Stored data
BEGIN

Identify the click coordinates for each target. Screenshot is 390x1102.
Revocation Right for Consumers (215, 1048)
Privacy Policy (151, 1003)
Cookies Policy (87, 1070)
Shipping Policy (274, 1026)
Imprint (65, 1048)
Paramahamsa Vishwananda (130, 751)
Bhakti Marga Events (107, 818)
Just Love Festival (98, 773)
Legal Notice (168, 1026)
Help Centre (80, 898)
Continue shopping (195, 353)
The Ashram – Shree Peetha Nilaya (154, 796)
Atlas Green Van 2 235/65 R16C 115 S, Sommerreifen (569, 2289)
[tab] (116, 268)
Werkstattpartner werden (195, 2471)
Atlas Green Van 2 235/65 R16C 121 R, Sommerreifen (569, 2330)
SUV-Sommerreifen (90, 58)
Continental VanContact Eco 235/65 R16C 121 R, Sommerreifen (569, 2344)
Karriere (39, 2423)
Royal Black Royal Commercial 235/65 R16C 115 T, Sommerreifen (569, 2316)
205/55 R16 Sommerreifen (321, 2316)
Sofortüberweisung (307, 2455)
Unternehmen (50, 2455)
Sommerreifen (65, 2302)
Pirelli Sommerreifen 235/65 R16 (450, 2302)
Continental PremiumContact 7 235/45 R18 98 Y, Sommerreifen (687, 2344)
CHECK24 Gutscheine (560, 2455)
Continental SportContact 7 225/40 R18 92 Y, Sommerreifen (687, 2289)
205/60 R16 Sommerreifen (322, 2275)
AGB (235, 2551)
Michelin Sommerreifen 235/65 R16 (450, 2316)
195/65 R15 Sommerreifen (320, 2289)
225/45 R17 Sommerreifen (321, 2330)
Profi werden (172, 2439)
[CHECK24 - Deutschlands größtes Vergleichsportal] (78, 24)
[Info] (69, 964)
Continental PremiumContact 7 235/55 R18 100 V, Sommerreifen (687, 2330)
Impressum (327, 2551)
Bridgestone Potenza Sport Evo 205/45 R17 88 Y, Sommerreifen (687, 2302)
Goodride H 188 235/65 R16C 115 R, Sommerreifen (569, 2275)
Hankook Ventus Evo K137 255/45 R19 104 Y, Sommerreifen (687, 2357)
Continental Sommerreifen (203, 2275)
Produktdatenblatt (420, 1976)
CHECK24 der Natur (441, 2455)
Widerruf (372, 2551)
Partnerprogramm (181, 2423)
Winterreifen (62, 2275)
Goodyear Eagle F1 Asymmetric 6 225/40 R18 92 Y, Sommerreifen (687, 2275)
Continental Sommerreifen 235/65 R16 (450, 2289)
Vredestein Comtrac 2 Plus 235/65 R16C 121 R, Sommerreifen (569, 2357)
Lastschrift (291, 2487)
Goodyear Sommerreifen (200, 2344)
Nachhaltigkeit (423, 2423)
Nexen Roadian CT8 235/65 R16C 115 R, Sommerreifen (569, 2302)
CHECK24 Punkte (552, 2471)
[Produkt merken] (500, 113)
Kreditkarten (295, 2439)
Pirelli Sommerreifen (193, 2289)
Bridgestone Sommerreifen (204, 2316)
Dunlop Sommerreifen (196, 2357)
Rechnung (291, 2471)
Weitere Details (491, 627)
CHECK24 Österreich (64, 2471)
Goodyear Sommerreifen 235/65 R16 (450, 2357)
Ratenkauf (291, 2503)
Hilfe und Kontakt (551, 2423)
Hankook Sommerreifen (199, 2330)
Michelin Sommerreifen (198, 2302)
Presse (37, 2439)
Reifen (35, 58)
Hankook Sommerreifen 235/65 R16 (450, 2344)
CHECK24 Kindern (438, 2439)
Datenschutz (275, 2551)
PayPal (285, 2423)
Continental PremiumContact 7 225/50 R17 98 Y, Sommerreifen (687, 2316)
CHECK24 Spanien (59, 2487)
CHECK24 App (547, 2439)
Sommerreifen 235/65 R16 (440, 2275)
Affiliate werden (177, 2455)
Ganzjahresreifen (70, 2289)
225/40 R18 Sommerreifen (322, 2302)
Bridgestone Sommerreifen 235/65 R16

END

▶ _What is needed_:
Up to and including the line that contains "205/55 R16 Sommerreifen (321, 2316)", restate word for word every line of the entries, starting from the first.

▶ _Answer area_:
Identify the click coordinates for each target. Screenshot is 390x1102.
Revocation Right for Consumers (215, 1048)
Privacy Policy (151, 1003)
Cookies Policy (87, 1070)
Shipping Policy (274, 1026)
Imprint (65, 1048)
Paramahamsa Vishwananda (130, 751)
Bhakti Marga Events (107, 818)
Just Love Festival (98, 773)
Legal Notice (168, 1026)
Help Centre (80, 898)
Continue shopping (195, 353)
The Ashram – Shree Peetha Nilaya (154, 796)
Atlas Green Van 2 235/65 R16C 115 S, Sommerreifen (569, 2289)
[tab] (116, 268)
Werkstattpartner werden (195, 2471)
Atlas Green Van 2 235/65 R16C 121 R, Sommerreifen (569, 2330)
SUV-Sommerreifen (90, 58)
Continental VanContact Eco 235/65 R16C 121 R, Sommerreifen (569, 2344)
Karriere (39, 2423)
Royal Black Royal Commercial 235/65 R16C 115 T, Sommerreifen (569, 2316)
205/55 R16 Sommerreifen (321, 2316)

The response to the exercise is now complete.